On the surface this is a fair assessment of the situation.
After all, 57% of unrestricted free agents who moved teams in 2013/2014 ended up signing with a city where the after-tax take home pay was higher. Benoit Pouliot, formerly with the New York Rangers, signed a five-year, $20 million contract with the Edmonton Oilers in the offseason. The move saves Pouliot almost $600,000 in annual taxes. With the average home price for a single-family dwelling in Edmonton approximately $427,000 as of October, the savings are nothing to sneeze at.
However, the report fails to recognize that there are just 690 players on NHL rosters at any given time, far fewer than the numbers of doctors, engineers, and CEOs employed in North America.
And while it’s nice to think all NHL players have unlimited mobility, it’s really only the Sidney Crosby’s of the world that can write their own ticket. The rest, like Pouliot, are limited in the choices of where they can play.

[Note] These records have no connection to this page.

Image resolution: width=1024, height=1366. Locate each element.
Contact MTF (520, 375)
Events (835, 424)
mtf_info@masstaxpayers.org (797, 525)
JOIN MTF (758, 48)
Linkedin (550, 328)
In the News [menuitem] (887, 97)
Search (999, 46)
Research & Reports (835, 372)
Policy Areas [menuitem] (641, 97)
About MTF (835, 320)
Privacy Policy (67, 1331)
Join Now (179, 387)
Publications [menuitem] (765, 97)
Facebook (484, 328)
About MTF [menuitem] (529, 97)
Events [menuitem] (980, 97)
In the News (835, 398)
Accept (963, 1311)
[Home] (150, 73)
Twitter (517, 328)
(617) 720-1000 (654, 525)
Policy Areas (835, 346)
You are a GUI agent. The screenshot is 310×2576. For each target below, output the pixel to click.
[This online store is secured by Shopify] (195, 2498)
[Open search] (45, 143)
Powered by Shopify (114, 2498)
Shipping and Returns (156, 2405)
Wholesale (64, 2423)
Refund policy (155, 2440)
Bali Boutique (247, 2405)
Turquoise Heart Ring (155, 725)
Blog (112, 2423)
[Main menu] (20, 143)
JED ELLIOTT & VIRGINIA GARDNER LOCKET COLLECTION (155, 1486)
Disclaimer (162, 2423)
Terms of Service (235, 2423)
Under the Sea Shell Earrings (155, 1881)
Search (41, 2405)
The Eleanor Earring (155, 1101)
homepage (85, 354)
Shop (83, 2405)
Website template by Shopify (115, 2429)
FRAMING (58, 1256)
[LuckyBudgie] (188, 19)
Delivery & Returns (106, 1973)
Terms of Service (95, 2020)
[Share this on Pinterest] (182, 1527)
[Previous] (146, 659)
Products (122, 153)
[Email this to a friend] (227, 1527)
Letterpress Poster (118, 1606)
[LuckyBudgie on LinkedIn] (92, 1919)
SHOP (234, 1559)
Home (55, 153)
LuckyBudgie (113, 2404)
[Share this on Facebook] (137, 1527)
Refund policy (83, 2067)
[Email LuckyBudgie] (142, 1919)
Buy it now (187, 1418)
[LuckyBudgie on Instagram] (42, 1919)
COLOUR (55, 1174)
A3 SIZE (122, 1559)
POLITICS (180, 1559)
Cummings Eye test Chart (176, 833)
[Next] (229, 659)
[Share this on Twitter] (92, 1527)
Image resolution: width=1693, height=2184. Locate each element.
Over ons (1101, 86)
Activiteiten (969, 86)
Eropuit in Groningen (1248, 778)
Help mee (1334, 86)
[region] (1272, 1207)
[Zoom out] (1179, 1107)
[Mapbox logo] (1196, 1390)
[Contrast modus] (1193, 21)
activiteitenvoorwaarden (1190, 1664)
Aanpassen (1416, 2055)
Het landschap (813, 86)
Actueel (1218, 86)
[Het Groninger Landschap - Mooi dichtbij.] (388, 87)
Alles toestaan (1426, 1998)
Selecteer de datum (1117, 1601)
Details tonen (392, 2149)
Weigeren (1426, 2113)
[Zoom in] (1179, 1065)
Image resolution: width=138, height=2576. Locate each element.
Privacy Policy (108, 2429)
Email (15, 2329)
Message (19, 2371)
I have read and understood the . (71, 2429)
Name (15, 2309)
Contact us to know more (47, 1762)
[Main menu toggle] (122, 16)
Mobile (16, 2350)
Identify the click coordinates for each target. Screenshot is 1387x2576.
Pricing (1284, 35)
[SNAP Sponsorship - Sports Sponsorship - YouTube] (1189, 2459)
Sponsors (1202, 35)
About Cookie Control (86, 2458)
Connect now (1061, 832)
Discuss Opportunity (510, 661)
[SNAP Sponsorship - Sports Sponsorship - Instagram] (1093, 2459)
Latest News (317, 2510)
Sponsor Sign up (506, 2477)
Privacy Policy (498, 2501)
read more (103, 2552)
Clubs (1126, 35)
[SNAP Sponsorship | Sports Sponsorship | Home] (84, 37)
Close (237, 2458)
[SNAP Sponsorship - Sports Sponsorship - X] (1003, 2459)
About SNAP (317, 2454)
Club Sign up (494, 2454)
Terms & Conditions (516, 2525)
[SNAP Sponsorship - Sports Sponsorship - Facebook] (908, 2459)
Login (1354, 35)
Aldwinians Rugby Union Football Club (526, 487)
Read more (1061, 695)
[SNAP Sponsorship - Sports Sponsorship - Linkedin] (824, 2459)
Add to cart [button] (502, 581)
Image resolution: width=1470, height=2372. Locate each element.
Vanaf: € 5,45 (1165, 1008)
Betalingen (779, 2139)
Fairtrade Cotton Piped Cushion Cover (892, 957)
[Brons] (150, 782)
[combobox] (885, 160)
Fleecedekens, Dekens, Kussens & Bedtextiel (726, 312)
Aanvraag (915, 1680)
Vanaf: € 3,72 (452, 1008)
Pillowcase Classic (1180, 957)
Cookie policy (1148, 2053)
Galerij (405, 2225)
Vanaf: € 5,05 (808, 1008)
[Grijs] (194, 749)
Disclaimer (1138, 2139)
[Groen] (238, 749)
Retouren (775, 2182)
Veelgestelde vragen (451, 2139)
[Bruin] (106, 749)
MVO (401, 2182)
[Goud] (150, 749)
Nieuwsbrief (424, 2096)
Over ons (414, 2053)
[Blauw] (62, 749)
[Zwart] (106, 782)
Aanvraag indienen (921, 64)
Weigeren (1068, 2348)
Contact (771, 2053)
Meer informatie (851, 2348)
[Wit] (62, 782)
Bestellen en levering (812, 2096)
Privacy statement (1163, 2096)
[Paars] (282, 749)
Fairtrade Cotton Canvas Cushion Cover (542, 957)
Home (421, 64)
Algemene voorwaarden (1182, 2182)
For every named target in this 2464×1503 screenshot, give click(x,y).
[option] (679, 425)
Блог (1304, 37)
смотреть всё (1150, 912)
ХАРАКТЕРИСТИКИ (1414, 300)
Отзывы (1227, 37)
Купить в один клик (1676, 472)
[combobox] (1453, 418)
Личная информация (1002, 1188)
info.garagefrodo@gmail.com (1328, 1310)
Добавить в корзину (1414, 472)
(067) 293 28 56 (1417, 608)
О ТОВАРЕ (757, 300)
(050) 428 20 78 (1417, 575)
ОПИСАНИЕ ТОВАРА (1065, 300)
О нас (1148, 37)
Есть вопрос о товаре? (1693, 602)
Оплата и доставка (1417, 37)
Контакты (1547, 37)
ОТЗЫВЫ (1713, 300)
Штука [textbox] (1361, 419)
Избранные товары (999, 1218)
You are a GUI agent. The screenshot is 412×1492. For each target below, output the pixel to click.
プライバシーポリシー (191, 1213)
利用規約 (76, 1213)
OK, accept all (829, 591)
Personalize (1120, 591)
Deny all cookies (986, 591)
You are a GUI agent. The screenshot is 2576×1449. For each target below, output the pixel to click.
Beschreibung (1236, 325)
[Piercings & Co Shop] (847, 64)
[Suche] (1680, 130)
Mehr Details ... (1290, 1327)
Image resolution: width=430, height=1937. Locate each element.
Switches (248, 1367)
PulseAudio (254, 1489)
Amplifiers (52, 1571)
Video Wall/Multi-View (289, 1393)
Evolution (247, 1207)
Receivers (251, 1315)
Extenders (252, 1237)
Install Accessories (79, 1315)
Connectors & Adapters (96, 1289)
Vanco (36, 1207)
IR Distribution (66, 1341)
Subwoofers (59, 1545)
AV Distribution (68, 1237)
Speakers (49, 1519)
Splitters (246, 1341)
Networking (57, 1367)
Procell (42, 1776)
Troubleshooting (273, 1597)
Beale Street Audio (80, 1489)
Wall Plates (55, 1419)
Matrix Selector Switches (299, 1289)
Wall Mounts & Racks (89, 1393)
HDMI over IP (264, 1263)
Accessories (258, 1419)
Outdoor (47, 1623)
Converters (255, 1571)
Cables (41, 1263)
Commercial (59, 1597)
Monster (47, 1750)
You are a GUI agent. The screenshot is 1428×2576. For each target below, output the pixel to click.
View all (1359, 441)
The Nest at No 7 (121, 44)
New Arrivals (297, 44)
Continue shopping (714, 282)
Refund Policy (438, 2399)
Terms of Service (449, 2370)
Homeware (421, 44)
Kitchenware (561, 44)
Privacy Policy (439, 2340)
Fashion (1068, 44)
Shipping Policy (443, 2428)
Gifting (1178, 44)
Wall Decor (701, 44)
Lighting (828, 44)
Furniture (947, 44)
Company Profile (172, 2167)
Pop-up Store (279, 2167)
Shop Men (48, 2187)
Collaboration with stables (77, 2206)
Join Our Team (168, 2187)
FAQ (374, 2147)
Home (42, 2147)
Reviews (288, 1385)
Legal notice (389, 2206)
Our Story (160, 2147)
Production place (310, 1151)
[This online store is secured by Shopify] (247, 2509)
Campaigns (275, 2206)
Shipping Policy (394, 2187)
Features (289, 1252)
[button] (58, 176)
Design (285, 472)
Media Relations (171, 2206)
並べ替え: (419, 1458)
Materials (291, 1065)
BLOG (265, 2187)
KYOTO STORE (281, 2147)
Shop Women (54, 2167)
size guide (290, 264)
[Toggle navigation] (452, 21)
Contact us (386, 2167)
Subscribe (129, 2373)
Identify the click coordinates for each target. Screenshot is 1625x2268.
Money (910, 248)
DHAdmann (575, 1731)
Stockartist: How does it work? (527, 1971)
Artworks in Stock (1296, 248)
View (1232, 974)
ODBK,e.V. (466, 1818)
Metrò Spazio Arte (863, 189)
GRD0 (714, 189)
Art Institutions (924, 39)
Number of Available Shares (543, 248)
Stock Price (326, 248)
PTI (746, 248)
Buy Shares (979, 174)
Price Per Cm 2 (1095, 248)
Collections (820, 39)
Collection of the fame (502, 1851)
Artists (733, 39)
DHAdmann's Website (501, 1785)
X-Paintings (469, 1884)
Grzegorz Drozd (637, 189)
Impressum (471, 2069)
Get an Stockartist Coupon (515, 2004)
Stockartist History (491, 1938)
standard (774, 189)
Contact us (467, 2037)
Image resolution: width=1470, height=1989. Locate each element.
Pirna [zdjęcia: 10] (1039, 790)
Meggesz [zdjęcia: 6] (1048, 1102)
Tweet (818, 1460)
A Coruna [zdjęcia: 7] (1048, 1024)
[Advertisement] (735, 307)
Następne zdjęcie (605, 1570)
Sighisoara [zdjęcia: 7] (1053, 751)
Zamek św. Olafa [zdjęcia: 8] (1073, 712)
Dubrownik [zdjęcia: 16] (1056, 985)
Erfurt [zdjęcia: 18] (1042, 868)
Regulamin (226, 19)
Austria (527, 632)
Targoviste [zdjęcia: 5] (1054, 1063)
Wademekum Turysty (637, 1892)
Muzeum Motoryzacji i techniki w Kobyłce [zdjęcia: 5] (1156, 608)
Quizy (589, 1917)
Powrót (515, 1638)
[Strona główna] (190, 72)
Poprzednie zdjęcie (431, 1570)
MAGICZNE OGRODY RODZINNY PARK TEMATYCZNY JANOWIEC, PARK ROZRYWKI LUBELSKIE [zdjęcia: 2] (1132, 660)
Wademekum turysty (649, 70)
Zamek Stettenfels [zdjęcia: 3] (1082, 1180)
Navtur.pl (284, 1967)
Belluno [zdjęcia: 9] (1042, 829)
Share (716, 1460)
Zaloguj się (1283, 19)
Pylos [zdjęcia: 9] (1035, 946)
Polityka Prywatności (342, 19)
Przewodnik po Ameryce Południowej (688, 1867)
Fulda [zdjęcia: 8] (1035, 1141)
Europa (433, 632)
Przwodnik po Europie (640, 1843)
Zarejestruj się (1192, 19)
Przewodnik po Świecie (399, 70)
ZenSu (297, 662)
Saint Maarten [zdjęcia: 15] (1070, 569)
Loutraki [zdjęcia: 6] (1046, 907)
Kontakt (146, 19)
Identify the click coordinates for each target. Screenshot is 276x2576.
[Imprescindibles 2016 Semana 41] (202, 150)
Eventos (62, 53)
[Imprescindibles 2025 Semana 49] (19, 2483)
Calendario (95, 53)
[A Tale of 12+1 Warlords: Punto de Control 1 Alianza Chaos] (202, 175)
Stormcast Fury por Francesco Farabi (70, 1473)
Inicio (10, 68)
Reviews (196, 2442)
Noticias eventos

Only when that choice is between a low-tax jurisdiction like Edmonton and a high-tax one such as Buffalo would the tax calculation be a factor. Otherwise, the player is still going to choose the place where he feels he has a better chance of making the playoffs.
Do you think P.A. Parenteau cares that he’s paying $350,000 in additional taxes since being traded from Colorado in the offseason?
Montreal’s sitting tops in the NHL with 29 points, 12 points higher than his former club. I doubt very much he’s dwelling on his lower take home pay. Even the Prime Minister would agree on this.